Further, the integrated unit comprises a line for conveying oxygen-enriched gas from the air separation unit to the oxycombustion unit, and a line for conveying flue gas after heat exchange by the heat exchange unit to the compression and purification unit.

Further, the temperature range of the flue gas after heat exchange of the heat exchange equipment is 160-200 ℃.
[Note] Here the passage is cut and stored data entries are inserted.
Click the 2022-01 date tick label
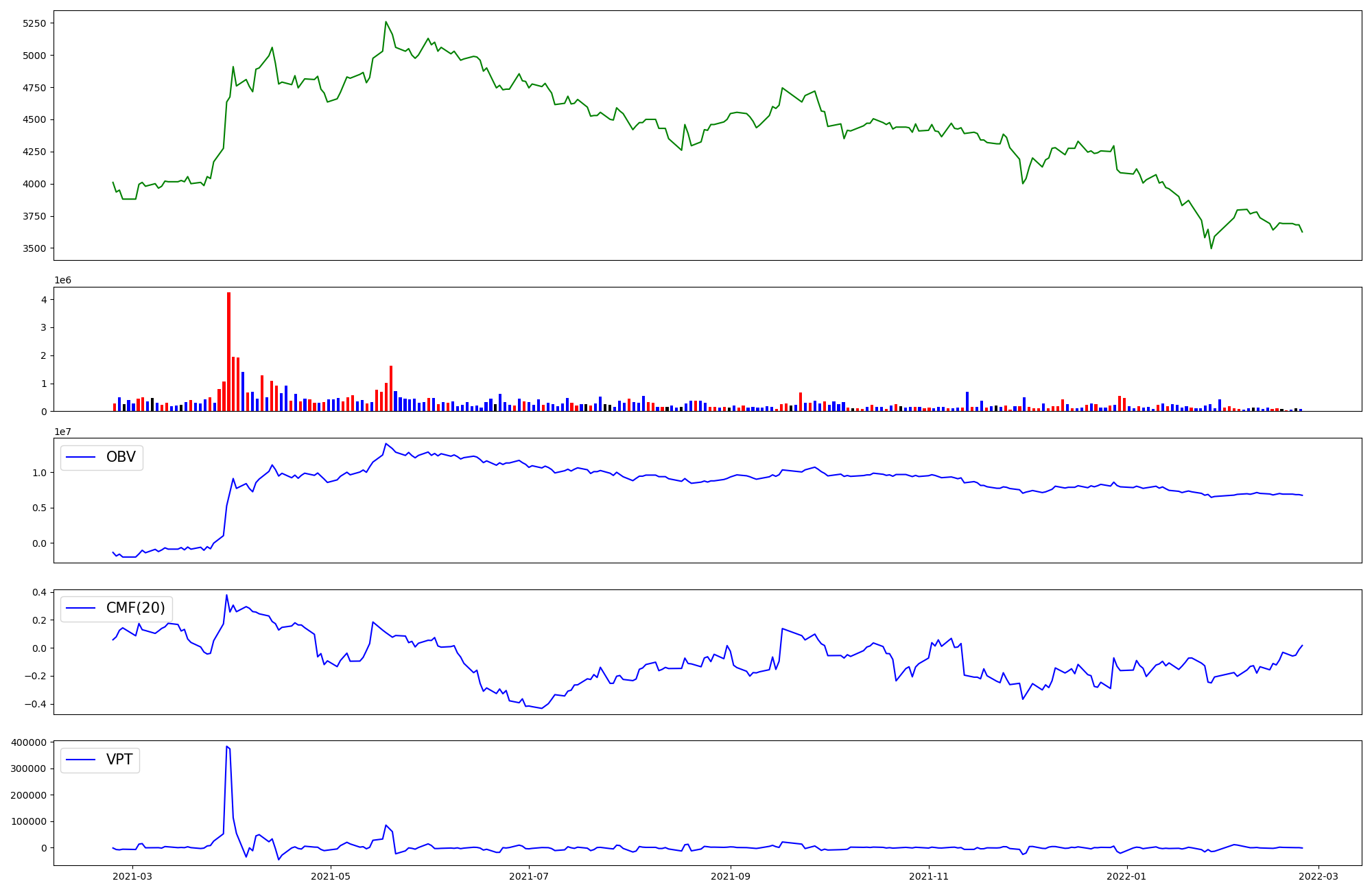The image size is (1372, 892). click(x=1127, y=876)
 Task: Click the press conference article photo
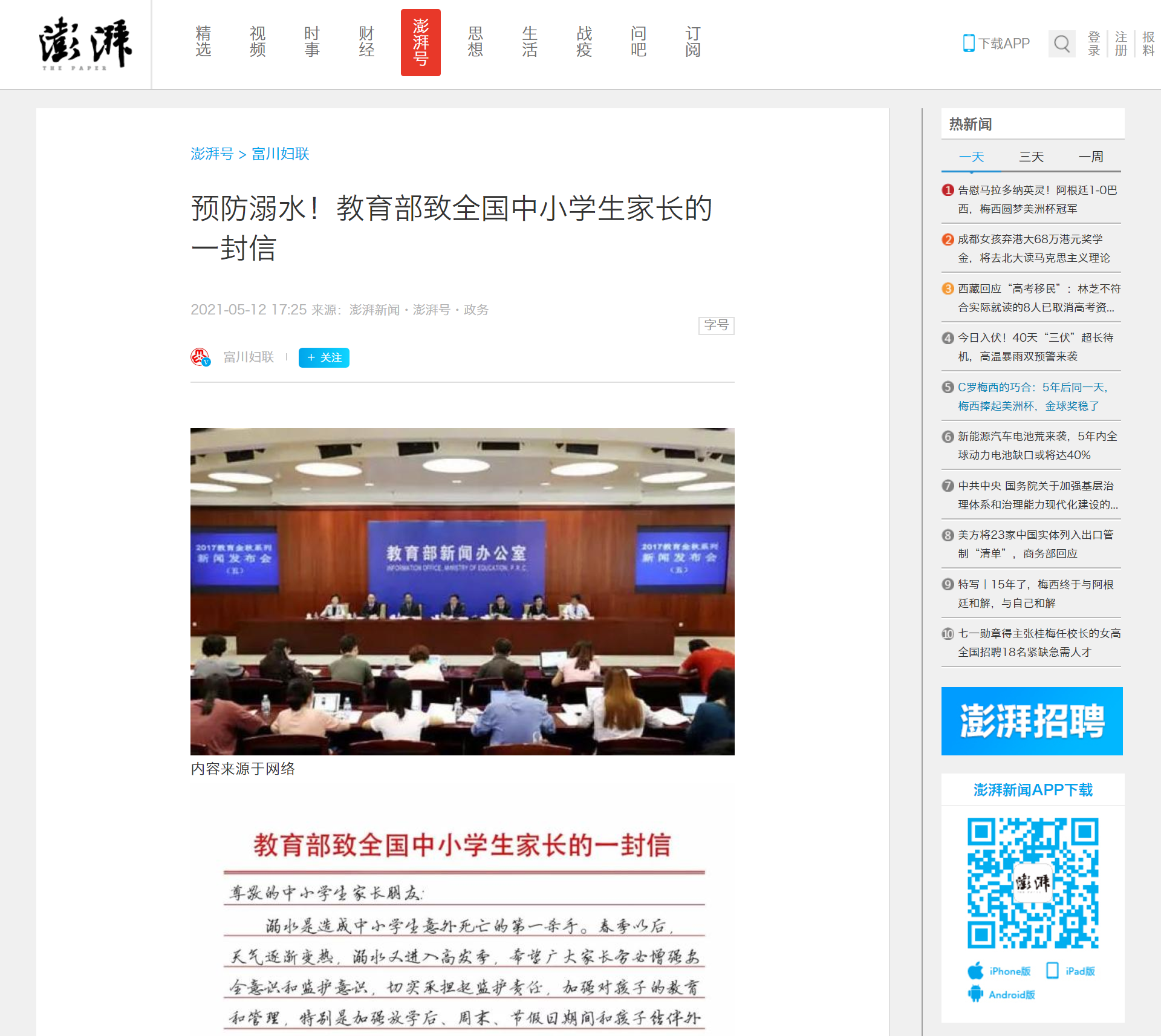click(462, 591)
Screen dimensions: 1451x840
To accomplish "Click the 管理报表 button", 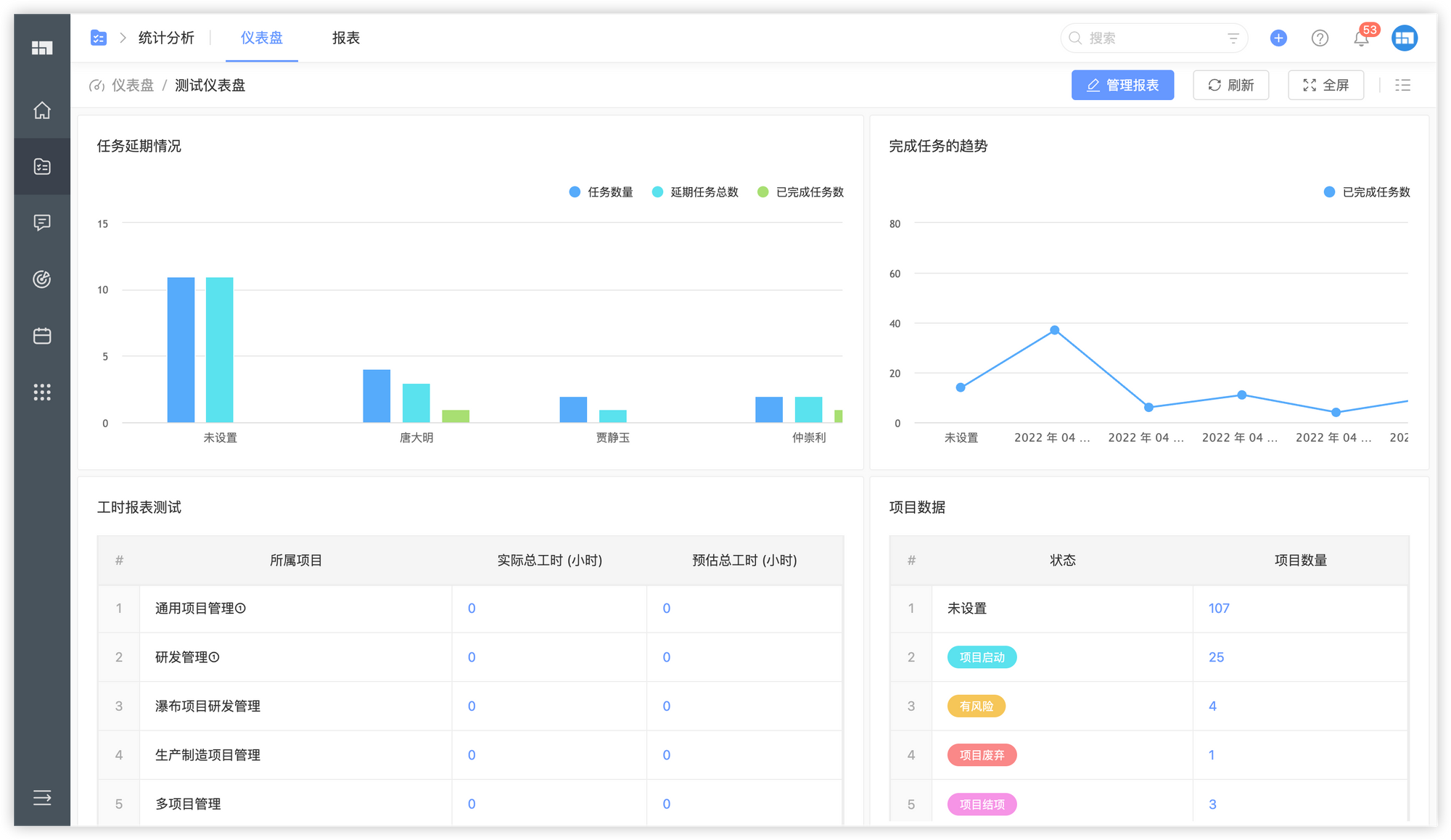I will [x=1122, y=85].

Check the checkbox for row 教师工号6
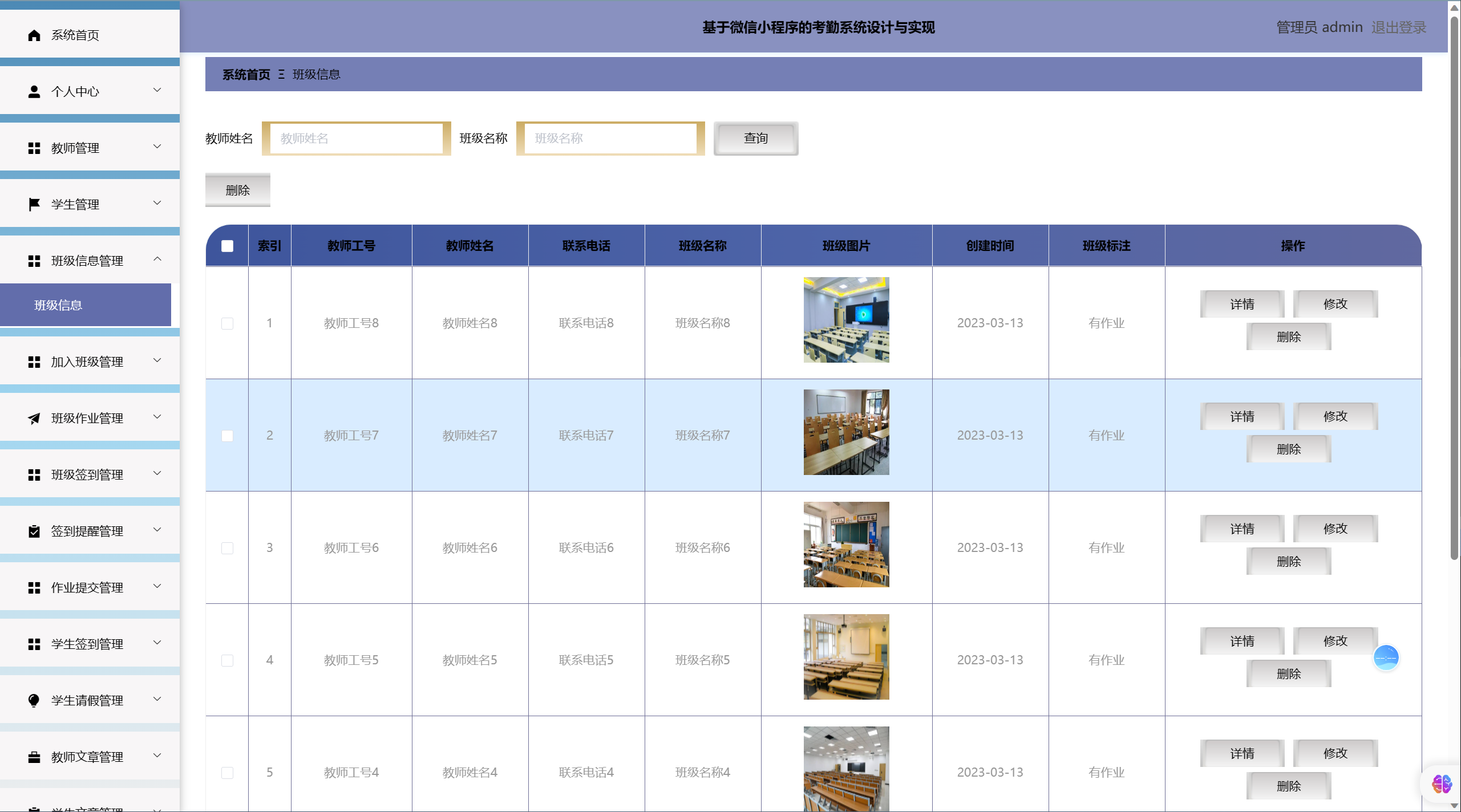(x=227, y=548)
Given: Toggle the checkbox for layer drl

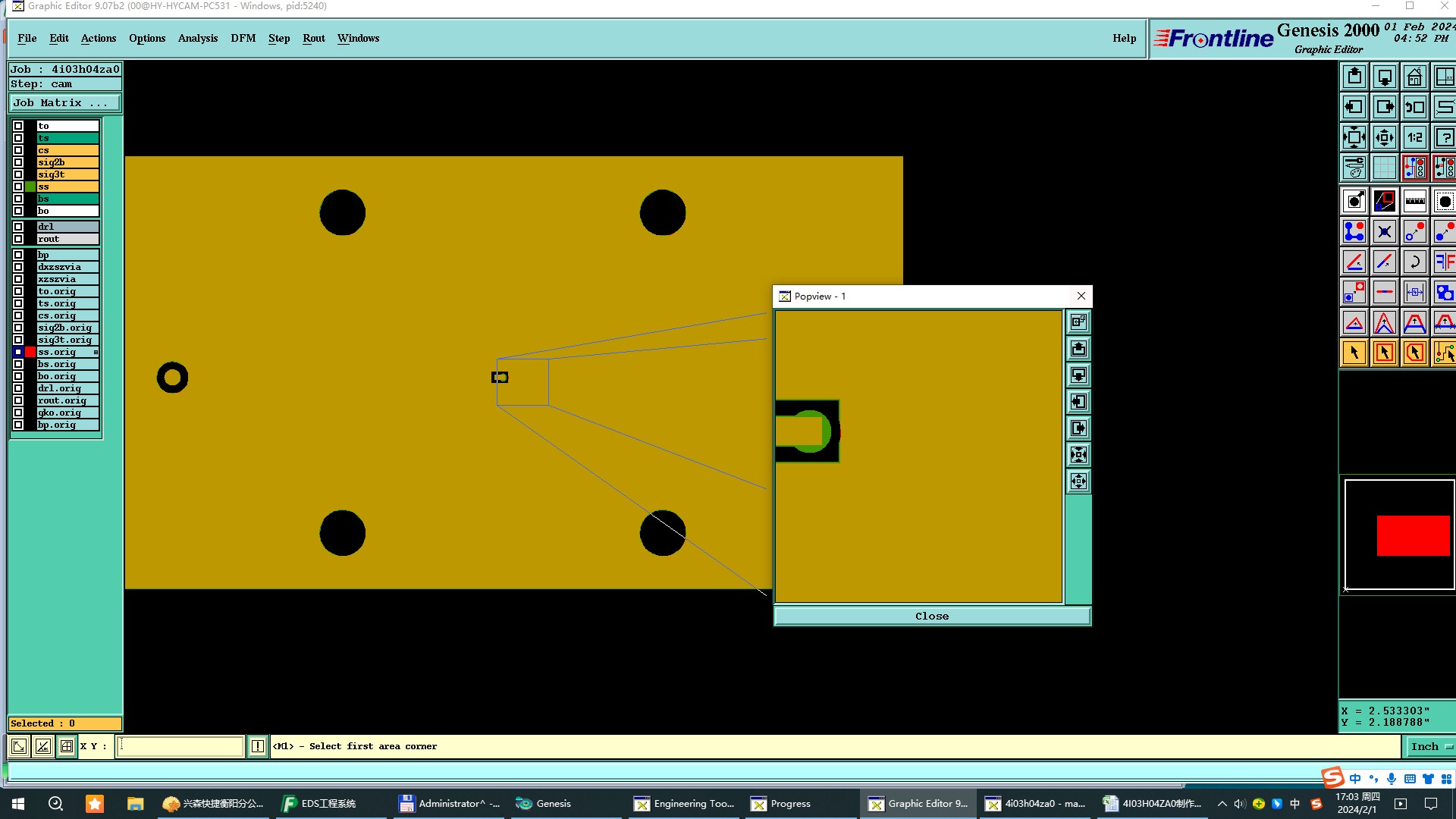Looking at the screenshot, I should (x=18, y=227).
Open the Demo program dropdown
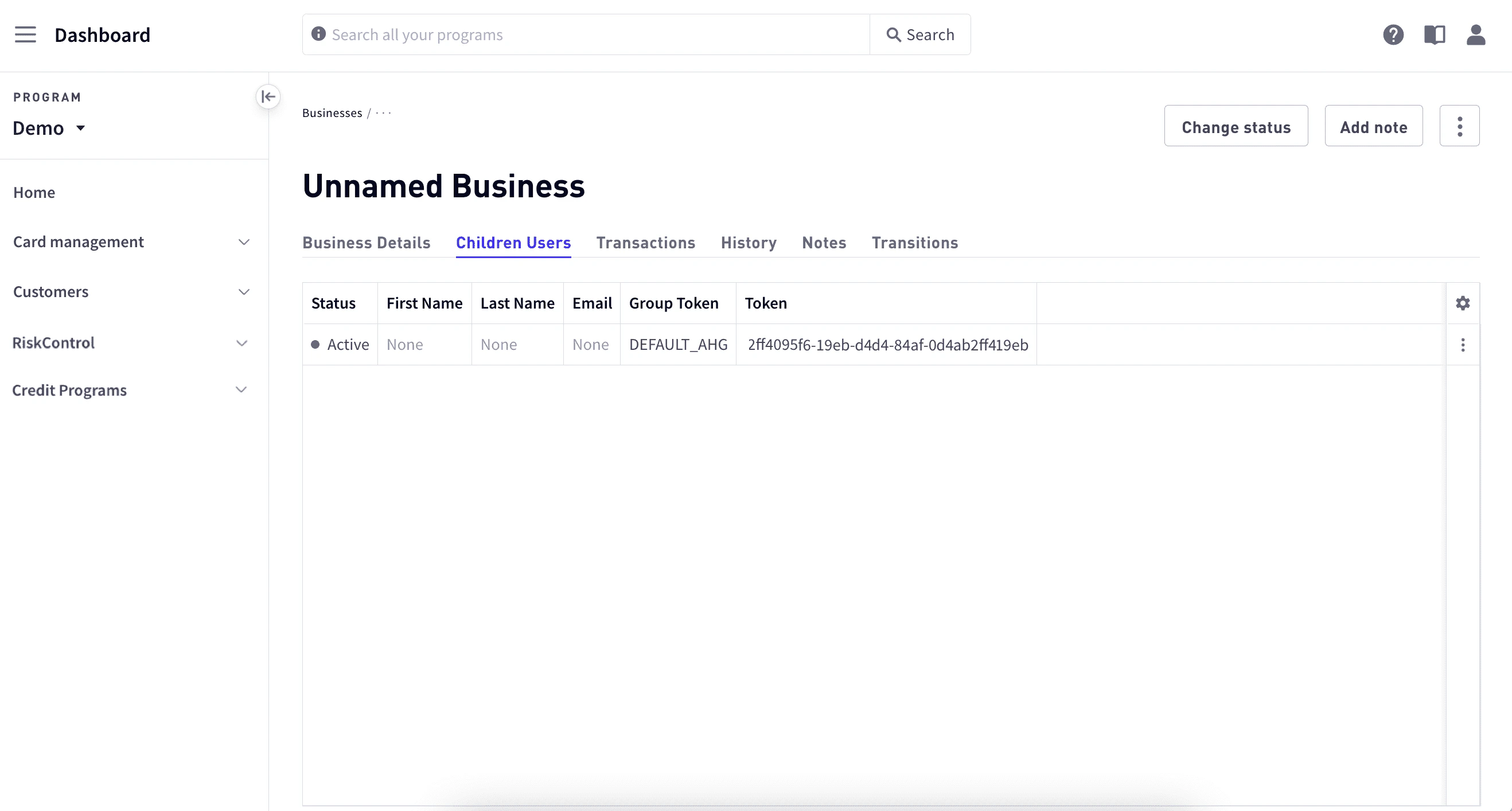The image size is (1512, 811). 49,128
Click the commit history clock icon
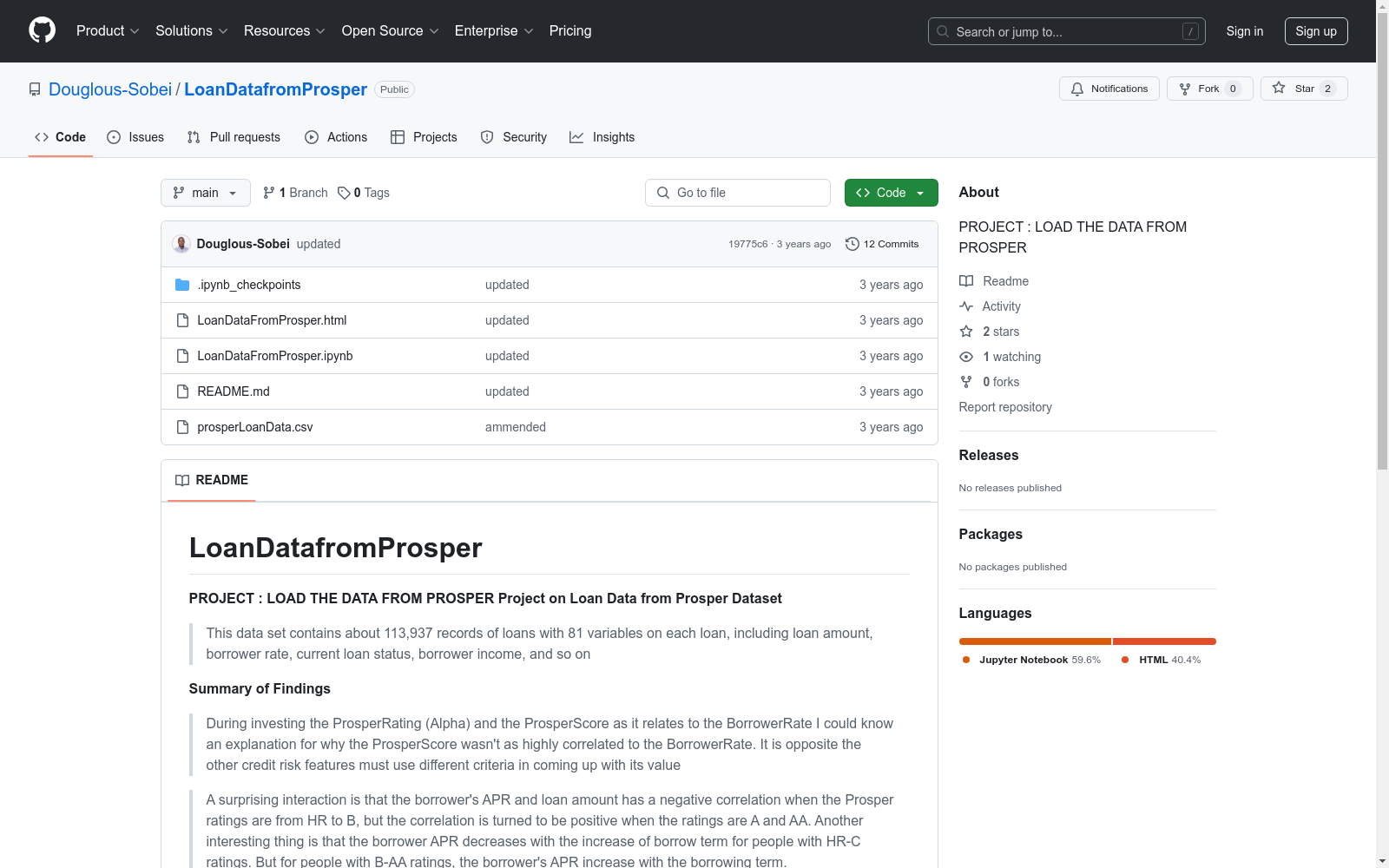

In a second aspect the present invention provides a method of separating air and producing a carbon dioxide rich product comprising the steps of:

(a) generating oxygen-enriched gas and dirty nitrogen gas in air separation equipment, wherein the air separation equipment comprises a molecular sieve purifier, and a gas source for regenerating a molecular sieve in the molecular sieve purifier is the dirty nitrogen gas;

(b) directing at least a portion of the oxygen-enriched gas from the air separation plant into an oxycombustion reactor for combustion with a supply of fuel to produce a high temperature flue gas;

(c) the high-temperature flue gas heats the polluted nitrogen by utilizing a heat exchange device;

(d) the flue gas after heat exchange by the heat exchange equipment is conveyed to a compression and purification unit to obtain a carbon dioxide-rich product.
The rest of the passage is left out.